前回、居住者証明(書)( certificate of residence )について解説した際、租税条約に関して、「特典条項」という用語に触れました。この「特典条項」は、英語では一般に LOB と表現されます。日本語でもそのまま LOB と呼んだりしますが、これは Limitation on Benefits の略です。

ここでいう benefit (s) は「税の特典・恩典」という意味であり、租税条約のおかげで源泉税を減免してもらえることなどが、「特典」のイメージです。一方、 limitation は文字どおり「制限」という意味なので、合わせて「特典の制限」という意味になります。つまり、 Limitation on Benefits (LOB) を素直に訳せば、「特典」ではなく、「特典の制限」だということです。

この点、もう少しご説明すると、租税条約には、トリーティー・ショッピング( treaty shopping 。条約漁り)を防止するための規定が含まれている場合があります。つまり、本来であれば租税条約の特典を享受することのできない者が、租税条約の一方の締約国に中間会社を置くなどして、租税条約の特典を受けるようなケース(租税条約の濫用)に対応するための規定ということです。
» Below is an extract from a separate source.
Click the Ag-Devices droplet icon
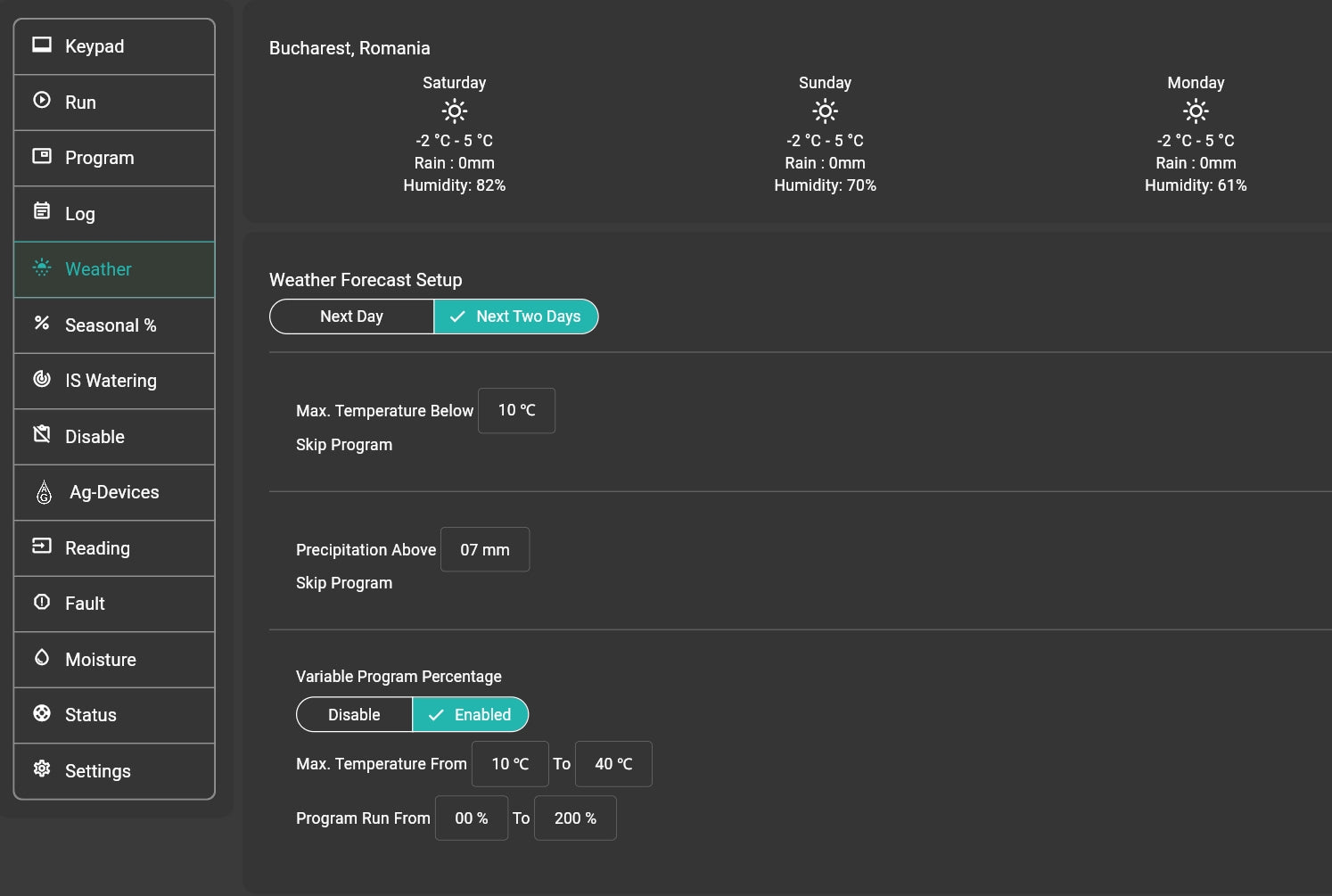 coord(45,492)
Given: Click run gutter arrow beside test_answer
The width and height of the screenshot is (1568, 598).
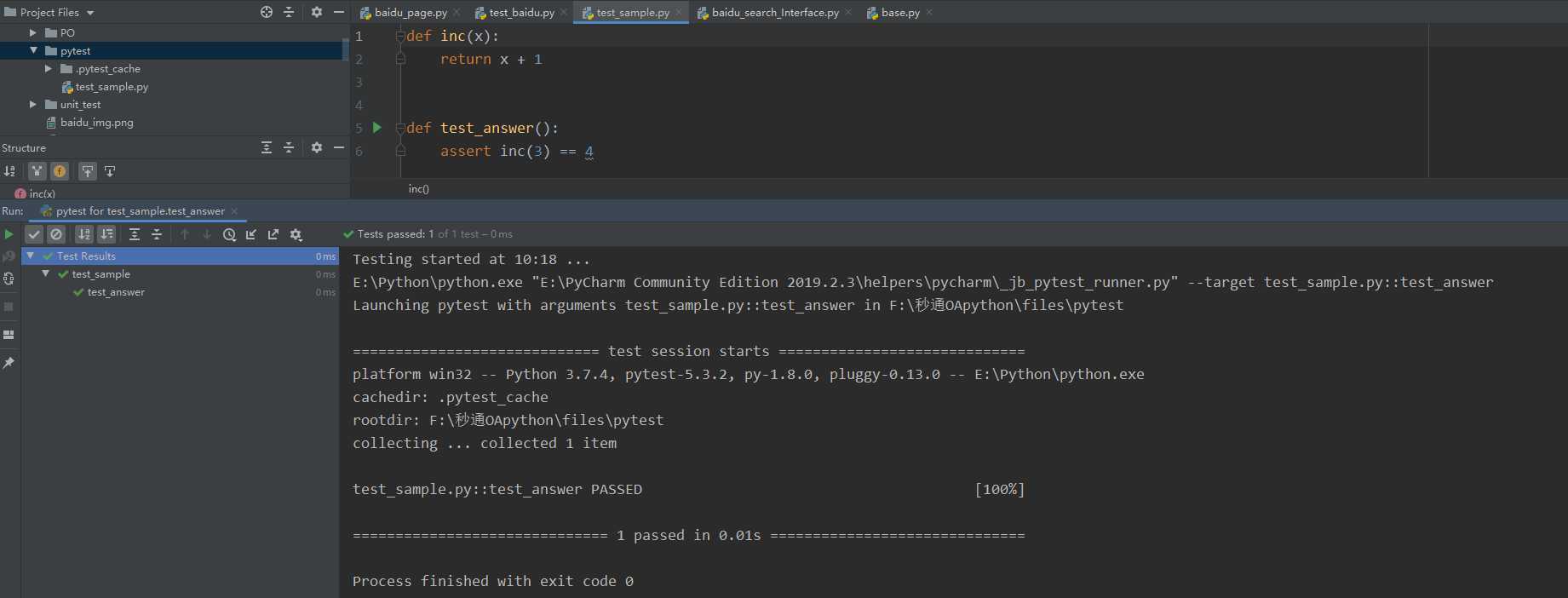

特典条項もその1つであり、一定の条件を満たした者にしか租税条約の適用を認めないということで、これが上記の limitation の意味合いです。

租税条約に関する届出書( application form for income tax convention )では、「特典条項に関する付表」など、「特典条項」という表現が使われていますが、 limitation を含めて直訳し、「特典制限条項」と理解しておいたほうが正確だと思います。

なお、「条項」というところまでちゃんと訳すのであれば、「(条約などの)条項」という意味の article (または clause )を付けて、 Limitation on Benefits (LOB) article [clause] という形でもいいと思います。